** Opening THE INPUT block **

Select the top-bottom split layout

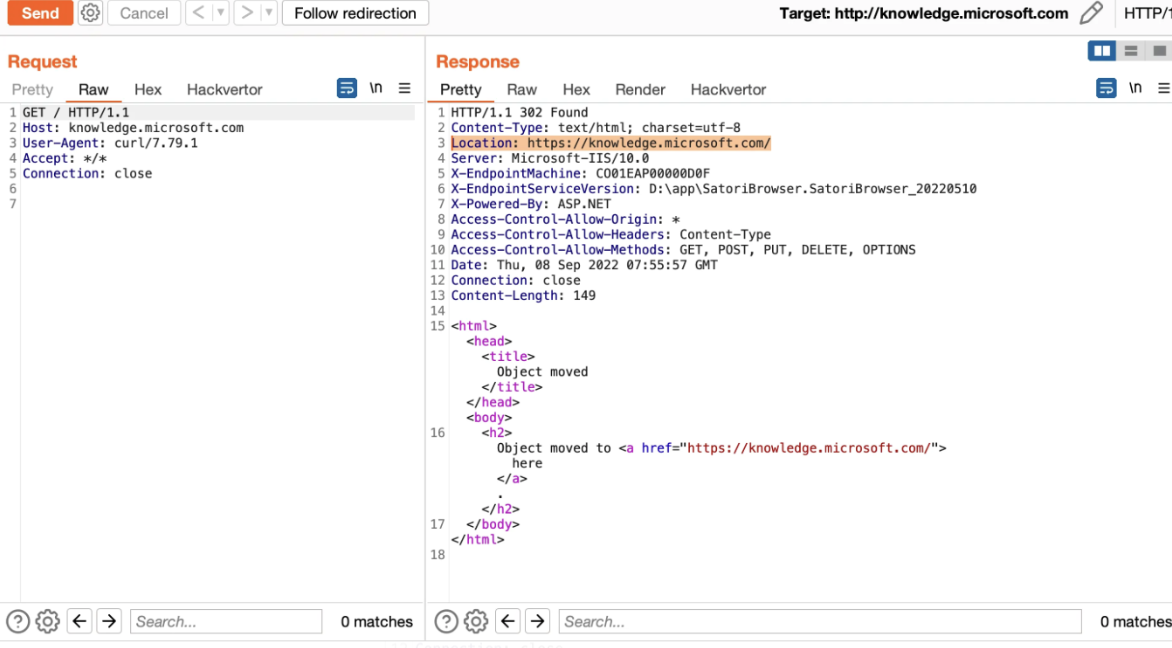[x=1131, y=51]
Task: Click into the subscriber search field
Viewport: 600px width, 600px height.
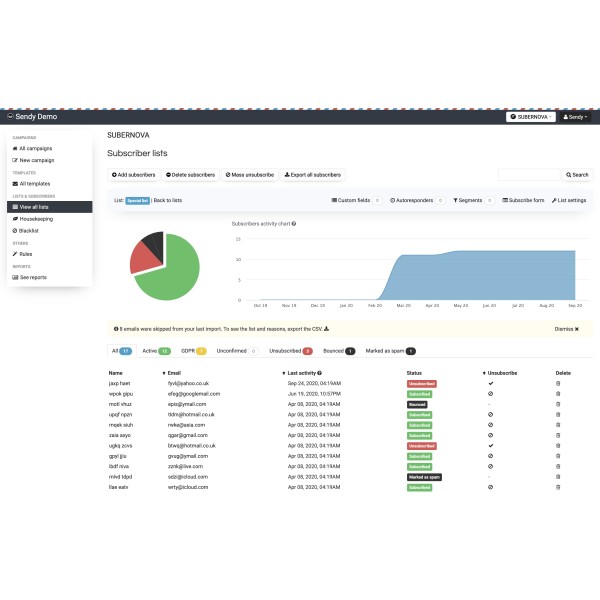Action: coord(529,174)
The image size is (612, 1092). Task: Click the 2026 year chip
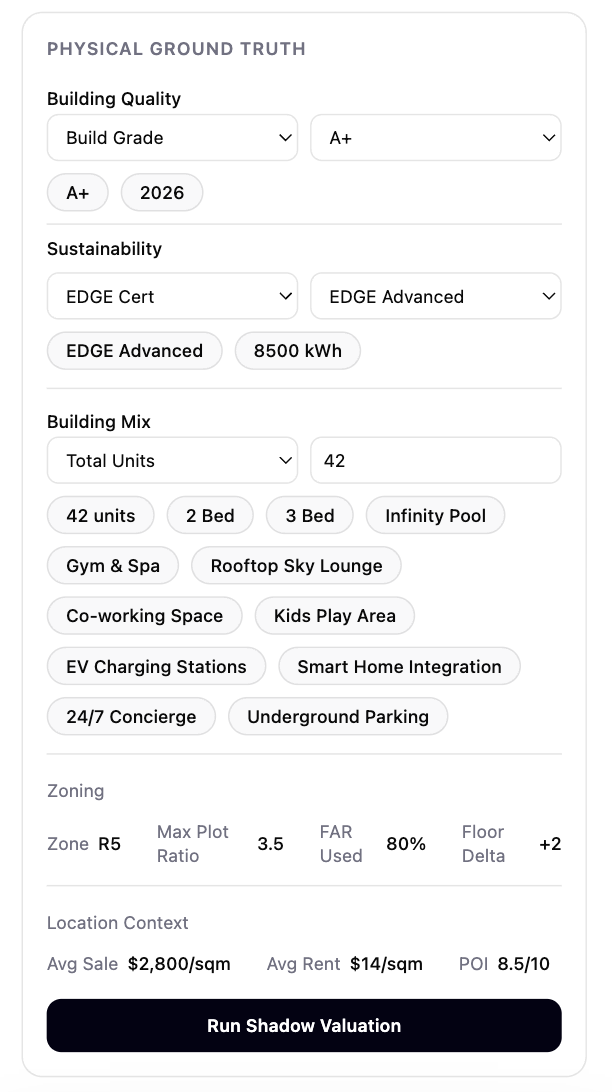pyautogui.click(x=162, y=193)
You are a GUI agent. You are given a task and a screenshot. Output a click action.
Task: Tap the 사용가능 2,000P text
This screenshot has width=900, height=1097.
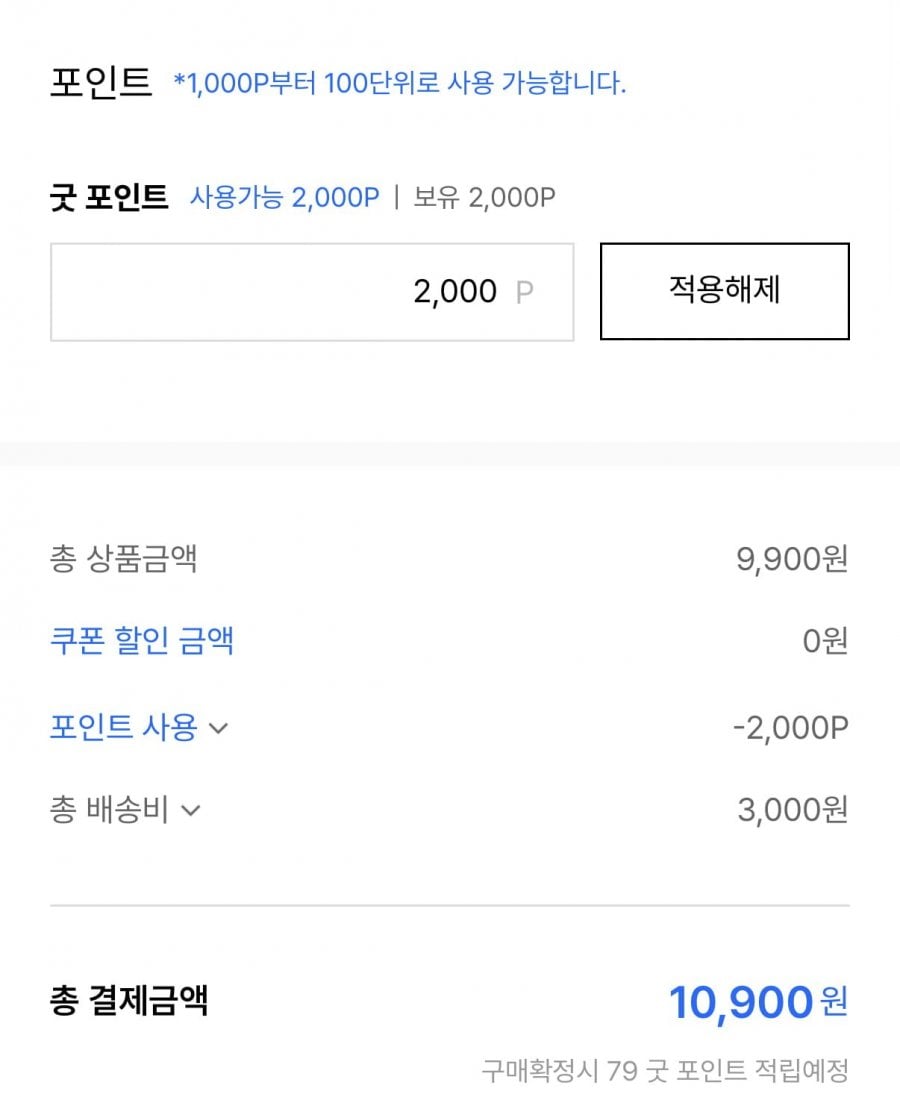click(285, 197)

** Closing THE INPUT block **

Drop every picture, then write out the remaining entries above exactly as they appear.

## YOUR RESPONSE
Select the top-bottom split layout

[x=1131, y=51]
Task: Click into the subscriber search field
Viewport: 600px width, 600px height.
Action: coord(529,174)
The image size is (612, 1092). Task: Click the 2026 year chip
pyautogui.click(x=162, y=193)
You are a GUI agent. You are given a task and a screenshot. Output a click action.
Task: Tap the 사용가능 2,000P text
This screenshot has width=900, height=1097.
click(285, 197)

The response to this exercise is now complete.